• [What you should do]:
Without the images, repeat every line of the listing verbatim.

[Start of Attachment]

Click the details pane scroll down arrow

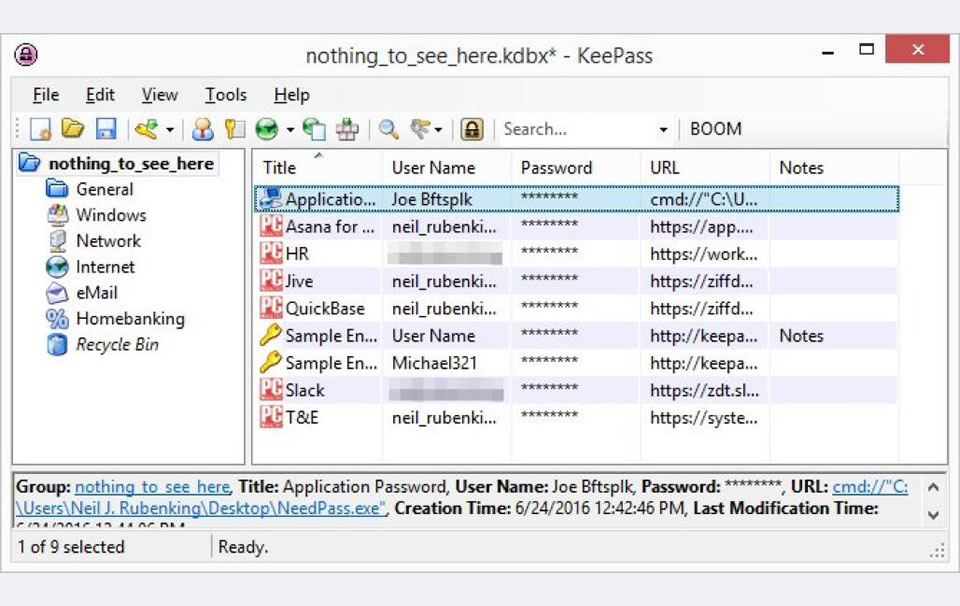[933, 515]
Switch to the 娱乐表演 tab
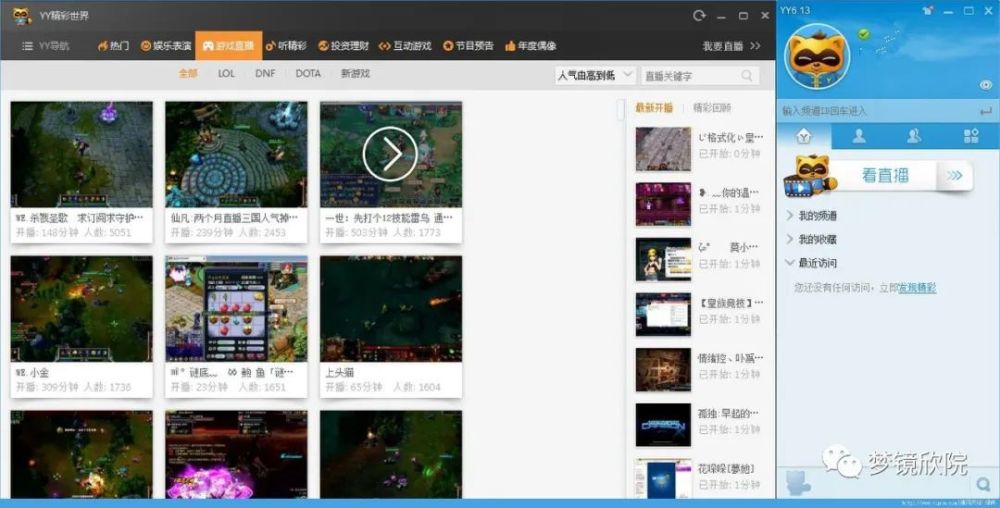 (166, 46)
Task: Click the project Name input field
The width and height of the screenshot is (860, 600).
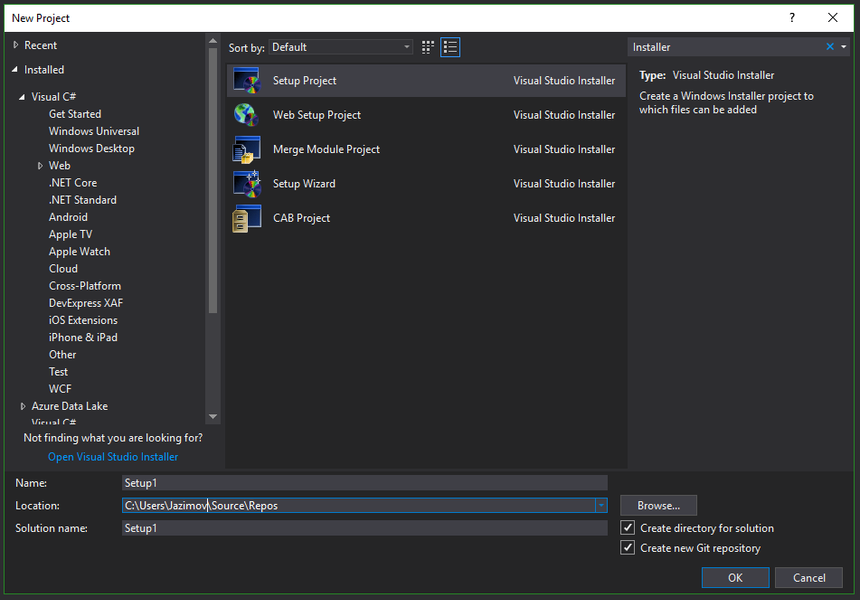Action: (x=364, y=483)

[End of Attachment]

• [Solution for this problem]:
Click the details pane scroll down arrow

[933, 515]
Switch to the 娱乐表演 tab
 (166, 46)
Task: Click the project Name input field
The width and height of the screenshot is (860, 600).
Action: (x=364, y=483)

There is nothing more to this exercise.